This is my granddaughter Myrtle on her 4th birthday in 1985even though the story arises from my 4th birthday.Just goes to show how important that birthday is to little girls!
Fourth Birthday
When I was a four years old, my parents decided that I must have a piano. In those days (1925), pianos were almost as ubiquitous as TVs are today, at least in middle-class households. My parents bought a little honey-colored Baldwin studio upright . As soon as it was delivered and installed in the living room of our four-room (plus sleeping porch) house, Mother sat down to play it. She could read music inexpertly, but she had one “show-off piece”: Ethelbert Nevin’s Welcome, Sweet Springtime, known at that time as an “art song.” She rolled it off with aplomb and many arpeggios, then opened a song book and hesitantly accompanied my father’s rich bass on old college songs.
“But I want to play! It’s my piano,” I reminded them. “And today is MY birthday!
Mother consulted friends as to who might be a good music teacher for such a young child. Mother and I went to my first piano lesson, and I came home with a chart of the staff to prop behind the piano keys and with two whole pages to practice, both limited to three contiguous notes of which Middle C was the central one.
It wasn’t long before I progressed to “Polly, put the kettle on”, but music wasn’t the only attraction of those lessons.
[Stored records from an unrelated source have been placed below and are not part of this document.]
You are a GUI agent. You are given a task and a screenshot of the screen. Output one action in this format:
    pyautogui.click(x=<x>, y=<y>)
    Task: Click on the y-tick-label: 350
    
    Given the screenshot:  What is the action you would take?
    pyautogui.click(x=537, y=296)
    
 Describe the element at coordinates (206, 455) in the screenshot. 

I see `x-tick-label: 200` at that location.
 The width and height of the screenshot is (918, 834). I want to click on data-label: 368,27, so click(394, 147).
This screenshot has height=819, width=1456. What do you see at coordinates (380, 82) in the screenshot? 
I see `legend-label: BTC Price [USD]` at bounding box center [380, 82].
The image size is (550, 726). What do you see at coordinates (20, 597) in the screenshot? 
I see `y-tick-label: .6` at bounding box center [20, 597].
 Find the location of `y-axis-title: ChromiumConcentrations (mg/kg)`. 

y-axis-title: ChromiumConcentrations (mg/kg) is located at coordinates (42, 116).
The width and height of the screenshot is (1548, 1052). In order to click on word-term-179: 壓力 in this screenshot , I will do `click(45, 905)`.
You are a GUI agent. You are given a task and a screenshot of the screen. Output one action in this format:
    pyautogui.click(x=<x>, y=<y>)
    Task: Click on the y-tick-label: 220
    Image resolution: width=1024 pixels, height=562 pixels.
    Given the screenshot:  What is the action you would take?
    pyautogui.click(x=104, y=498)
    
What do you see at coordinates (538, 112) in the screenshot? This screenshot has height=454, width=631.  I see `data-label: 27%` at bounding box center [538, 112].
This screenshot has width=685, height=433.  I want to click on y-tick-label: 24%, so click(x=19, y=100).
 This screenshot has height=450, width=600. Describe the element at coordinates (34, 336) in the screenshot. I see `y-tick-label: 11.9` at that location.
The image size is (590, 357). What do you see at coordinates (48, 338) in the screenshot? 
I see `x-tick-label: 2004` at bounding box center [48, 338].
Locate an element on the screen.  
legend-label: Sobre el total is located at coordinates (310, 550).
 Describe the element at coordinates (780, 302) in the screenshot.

My teacher lived on a steep hillside above the Santa Cruz boardwalk with it’s fancy domed “Casino.” If my Mother and I arrived a little early for a piano lesson - and Mother’s philosophy was that it was only rudimentary politeness to arrive ahead of time - I would be sent to the back garden to play. It sloped steeply from one side of the back fence to the other and even more steeply toward the house. Its stone stairs led upward through ferny banks and mossy terraces and across dry pebbled streams with lacquer-red bridges. Dozens of brightly colored figures lurked throughout the garden: red-hatted elves and winged fairies, raccoons and rabbits and giant green frogs, even flamingos at the edge of a little pond whose goldfish were the only actually living creatures installed in the garden. Paradise for a child!
The Casino at Santa Cruz circa 1900
This building burned down and was replaced
by the domed one I describe.
Then after my lesson, if the morning was bright and the ocean sparkling, I could frequently prevail upon my mother to descend the steep street to the Casino. As far as I know, it had never had the gambling that its name implied. What it contained at that time was a Penny Arcade. The cavernous interior was usually colder than the outside sunlit air, and it had a slightly moldy smell. We were often the only customers in the echoing space, although, perhaps in the afternoon, school children came to play the arcade games, jiggling levers to animate the figures of the baseball team or the pugilists. I begged for pennies to feed into the slots of my favorite machines, each with little wrought-iron steps attached to its iron pedestal to enable people my size to reach the eyepieces or working parts. In the ones my mother most approved, my penny turned on a light that illuminated a stereoptical slide show, with a lever to advance the slides. My mother preferred the educational ones such as those of national parks. The ones I liked best, though, were the “moving pictures.” Mother had to turn the crank for me, and I would glue my eye to the eyepiece to see the silent flickering figures jerk rapidly into motion, distressed maidens with hands clasped to their bosoms remonstrating with mustachioed villains. The whole drama would be over in two to three minutes.
I loved to practice my piano lessons, and, after my required fifteen minutes, to explore the possibilities of the smooth ivory keys. I soon figured out that moving my hands to the right produced higher tones, to the left lower tones. It was only a few weeks before I could use one finger to play the melody of America. “My country, 'this of thee...” My parents were thrilled when I demonstrated it to them. I think they foresaw a future for me as a concert pianist.